It seems to me that the intersection is zero in general, i.e. the answer is YES.
Let us prove that $f^{-1}(B)$ is a smooth curve in $X$. This clearly implies the desired result. The proof of smoothness of $f^{-1}(B)$ relies one the following definition and a lemma.
Definition. Let $C$ be a complex curve in a complex surface $S$ and $x\in C$. Let us call the local fundamental group of $S\setminus C$ at $x$ to be $\pi_1(U_x\setminus (C\cap U_x))$ where $U_x$ is a sufficiently small neighborhood of $x$.
I think that the following lemma is correct.

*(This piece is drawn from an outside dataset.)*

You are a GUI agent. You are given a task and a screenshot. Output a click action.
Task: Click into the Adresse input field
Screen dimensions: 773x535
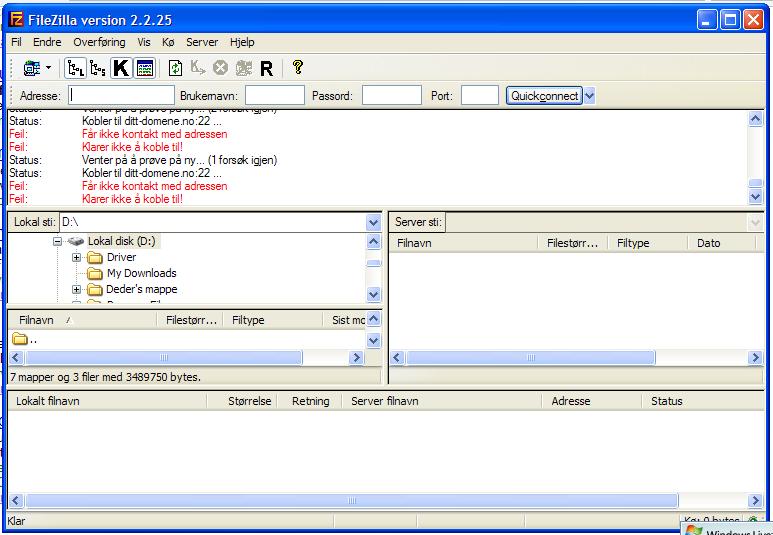tap(107, 96)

Lemma. A complex analytic curve $C$ in $X$ is smooth at $x\in C$ iff the local fundamental group of $C$ at $x$ is $\mathbb Z$.
If this lemma holds, then it is easy to see indeed that in your question the total perimage of $B$ is smooth, because for any point $x\in B$ and a sufficiently small neighborhood of $U$ of $x$ the map from $f^{-1}(U\setminus (U\cap C))$ to $U\setminus (U\cap C)$ is etale. I.e. all connected components of $f^{-1}(U\setminus (U\cap C))$ have $\pi=\mathbb Z$.
Intuition for the lemma. I think that the lemma can be obtained as a corollary of Mumford's result stating that a point $x$ on a surface is smooth iff its link is the 3-sphere $S^3$. Here is why.
Indeed, suppose that $\pi_1(U_x\setminus (C\cap U_x))=\mathbb Z$. This means that the intersection of $C$ with the boundary of $U_x$ is an unknot. Indeed, the only knot is $S^3$ whose complement has fundamental group $\mathbb Z$ is the unknot.
Now, let us take a double cover of $U_x\setminus (C\cap U_x)$ and take its analytic completion. This is just a double cover of $U_x$ and its boundary is again $S^3$. So this double cover is smooth. Finally we see that $U_x$ is a smooth quotient of a ball by a smooth involution, hence its branching set (i.e., $C$) is a smooth curve.